Threads

35 7 10
                                    


BAB 1

Pria mungil itu berdiri di dalam lorong sempit sembari menatap ke arah sekitar. Namun, hanya bangunan-bangunan dengan bentuk kokoh dan tinggi hampir-hampir seperti menopang langit yang dia lihat. Desau mesin-mesin yang asing menyakiti telinga runcingnya. Tidak ada tanda hijau sejauh dia memandang. Dadanya bergemuruh, ribuan rasa pahit menghantamnya. Matanya menatap marah.
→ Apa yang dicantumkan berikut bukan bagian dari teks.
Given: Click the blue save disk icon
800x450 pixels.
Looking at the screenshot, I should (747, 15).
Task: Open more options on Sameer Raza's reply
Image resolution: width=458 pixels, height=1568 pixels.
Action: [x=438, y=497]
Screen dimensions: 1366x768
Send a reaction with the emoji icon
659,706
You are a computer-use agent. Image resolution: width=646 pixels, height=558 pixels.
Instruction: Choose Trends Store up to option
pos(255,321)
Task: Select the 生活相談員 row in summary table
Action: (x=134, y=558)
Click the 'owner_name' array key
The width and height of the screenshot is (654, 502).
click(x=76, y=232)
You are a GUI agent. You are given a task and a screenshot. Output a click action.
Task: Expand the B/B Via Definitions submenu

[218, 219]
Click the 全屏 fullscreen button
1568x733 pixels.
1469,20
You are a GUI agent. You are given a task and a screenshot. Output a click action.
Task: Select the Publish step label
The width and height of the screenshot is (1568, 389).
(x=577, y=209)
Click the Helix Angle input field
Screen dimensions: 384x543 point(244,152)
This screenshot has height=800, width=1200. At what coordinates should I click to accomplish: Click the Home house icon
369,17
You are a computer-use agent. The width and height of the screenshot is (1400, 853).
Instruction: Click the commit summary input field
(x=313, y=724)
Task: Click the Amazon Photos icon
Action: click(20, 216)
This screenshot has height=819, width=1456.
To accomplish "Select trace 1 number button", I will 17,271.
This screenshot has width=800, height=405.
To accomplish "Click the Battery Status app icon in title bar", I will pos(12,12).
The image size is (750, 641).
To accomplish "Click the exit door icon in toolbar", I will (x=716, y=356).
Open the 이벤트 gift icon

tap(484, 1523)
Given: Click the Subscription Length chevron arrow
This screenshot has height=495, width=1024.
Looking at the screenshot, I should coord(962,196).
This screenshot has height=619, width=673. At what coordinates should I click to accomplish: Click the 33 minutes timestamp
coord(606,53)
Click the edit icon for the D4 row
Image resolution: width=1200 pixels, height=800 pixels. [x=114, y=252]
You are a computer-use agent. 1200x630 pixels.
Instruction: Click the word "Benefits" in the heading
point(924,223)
Dia tersentak, tatkala seekor anjing menggonggong ke arahnya. Ah, mereka adalah mesin pembunuh dari tiap tahun. Dengan gonggongannya, mereka bisa memanggil manusia bertampang keji dan membunuh makhluk tak berdosa lainnya yang hidup berdampingan dengannya di hutan.

"Hei, kau lihat apa, Un? Disitu hanya lorong."

Bak mendengar suara lonceng bel di musim panas, matanya yang hijau menatap ke arah sumber suara. Dihadapannya, seorang gadis dengan aura penuh kelembutan menatap ke arah lorong. Wajahnya manis, sedikit oval, dan rona pink alami di pipi. Khas dan menarik. Warna matanya sang hitam sekelam malam memandang dengan sorot ingin tahu dan waspada.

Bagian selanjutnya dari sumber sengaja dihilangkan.